Work instruction
List each line of the data that holds the word "below".

[Opening Available records section]

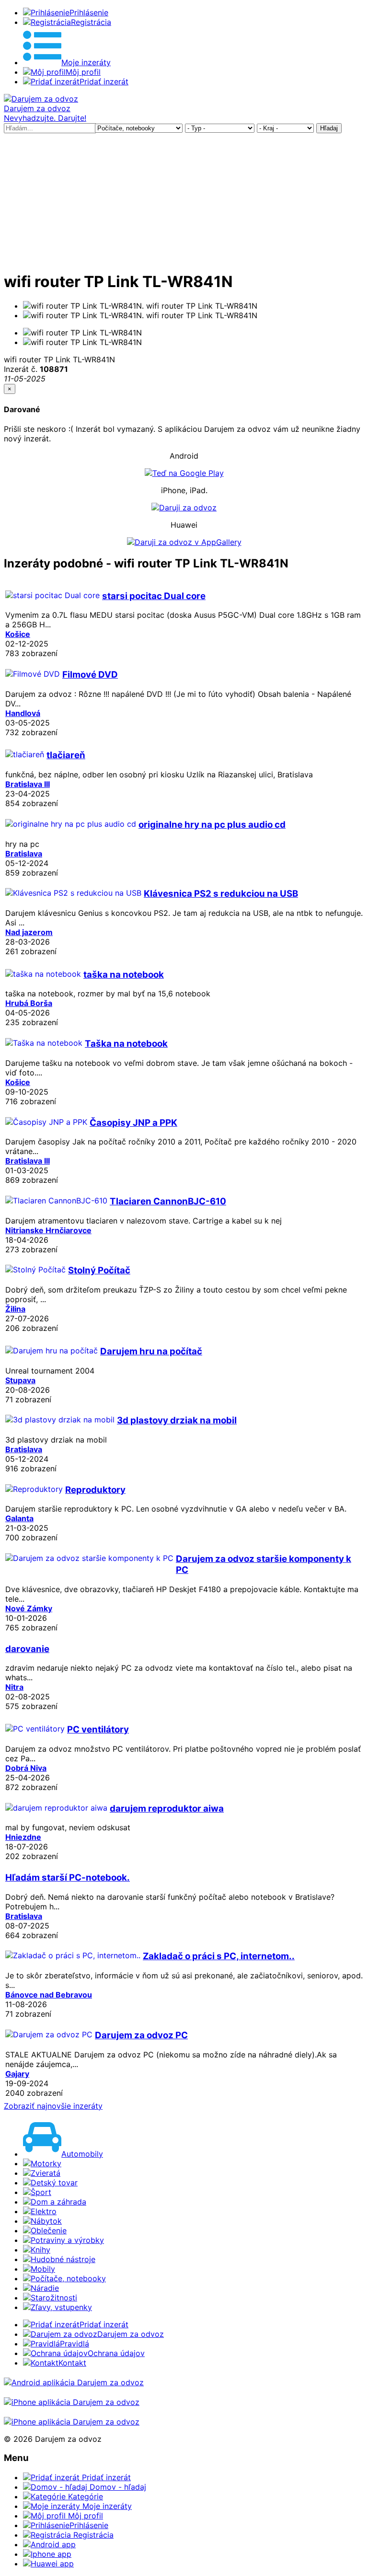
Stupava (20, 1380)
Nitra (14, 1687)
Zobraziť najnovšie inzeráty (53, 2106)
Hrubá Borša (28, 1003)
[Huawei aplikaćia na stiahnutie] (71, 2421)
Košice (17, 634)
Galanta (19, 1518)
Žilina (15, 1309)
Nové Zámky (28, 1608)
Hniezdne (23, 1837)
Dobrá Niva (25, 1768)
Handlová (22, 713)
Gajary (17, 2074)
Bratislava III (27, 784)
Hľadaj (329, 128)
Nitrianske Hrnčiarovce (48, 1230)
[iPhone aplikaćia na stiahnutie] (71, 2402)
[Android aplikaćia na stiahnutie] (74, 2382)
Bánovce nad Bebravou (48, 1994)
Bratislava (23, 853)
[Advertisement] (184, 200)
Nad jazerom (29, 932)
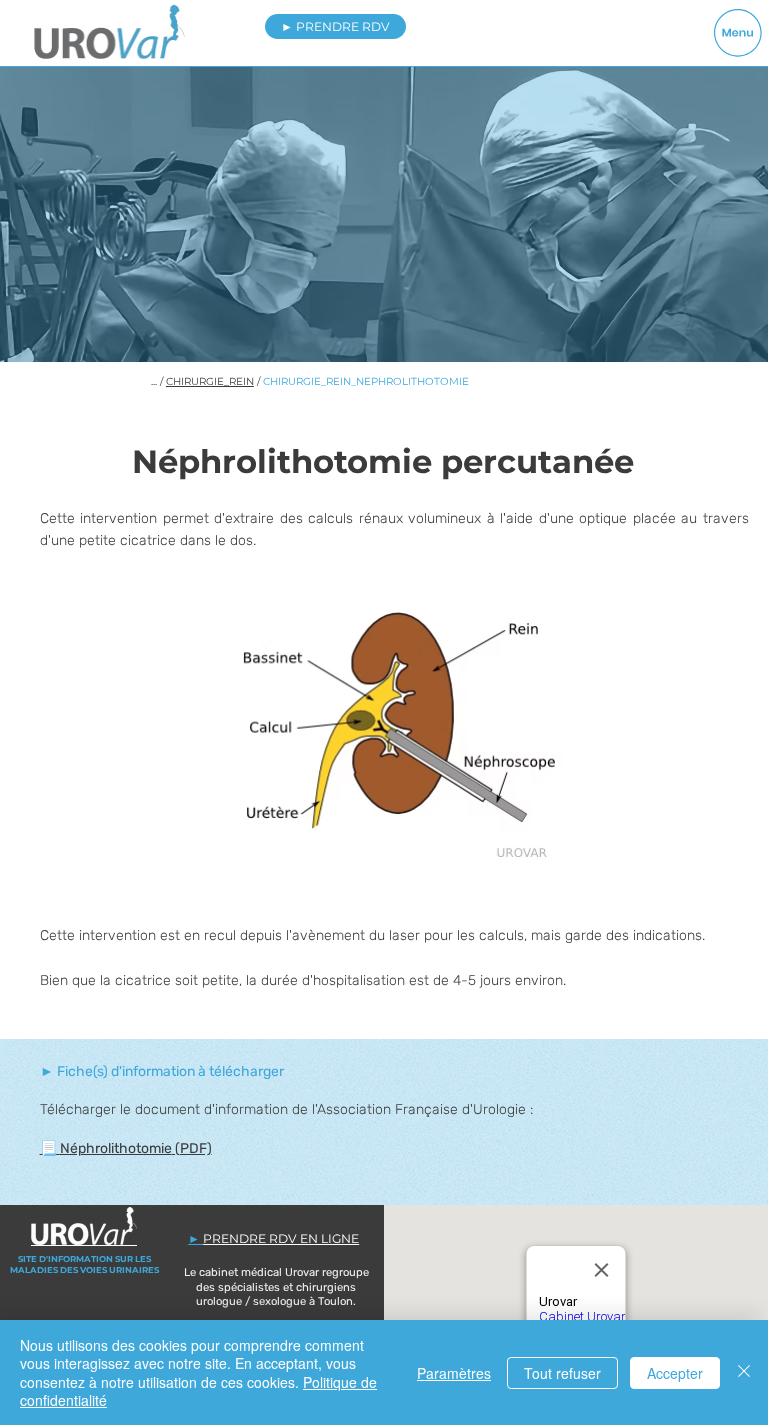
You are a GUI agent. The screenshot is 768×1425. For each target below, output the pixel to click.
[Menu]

[Closing Available records section]
[Opening Available records section]

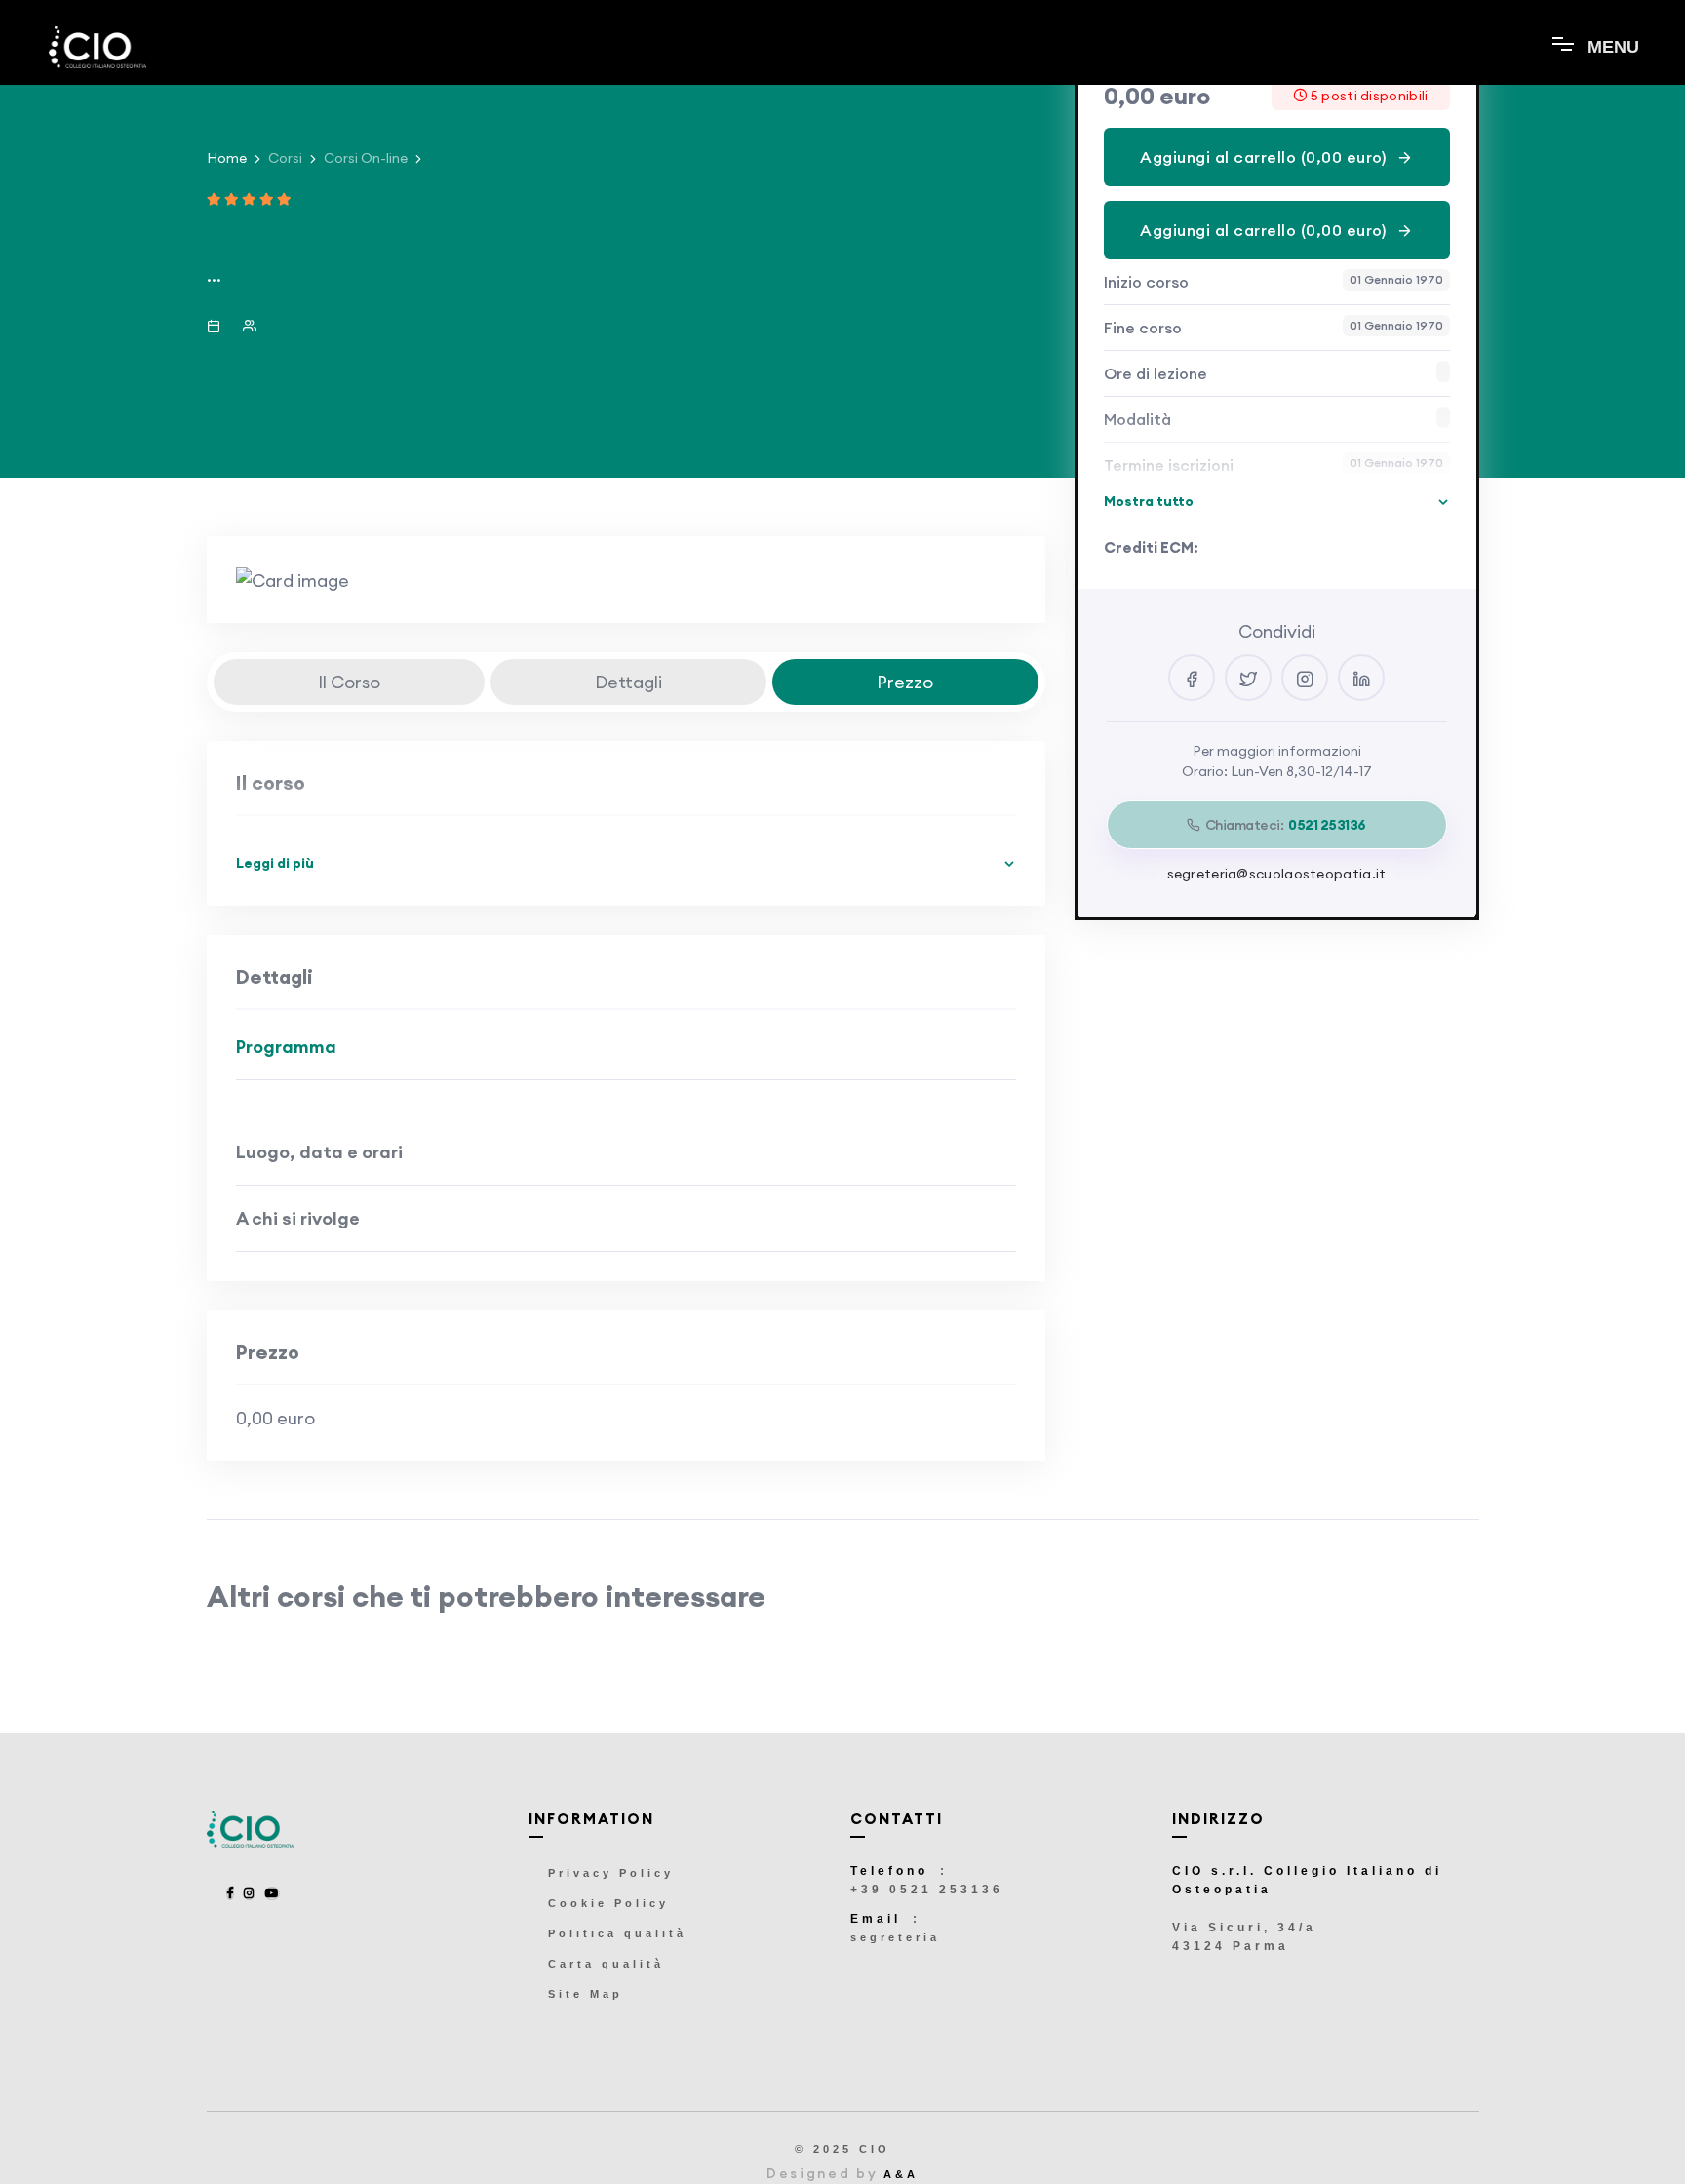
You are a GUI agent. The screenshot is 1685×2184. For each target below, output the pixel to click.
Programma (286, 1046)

[Closing Available records section]

Task answer
You are a GUI agent. The screenshot is 768×1425. For each target below, output the pixel to click.
You are a GUI agent. The screenshot is 1685×2184. For each target below, output the pixel to click.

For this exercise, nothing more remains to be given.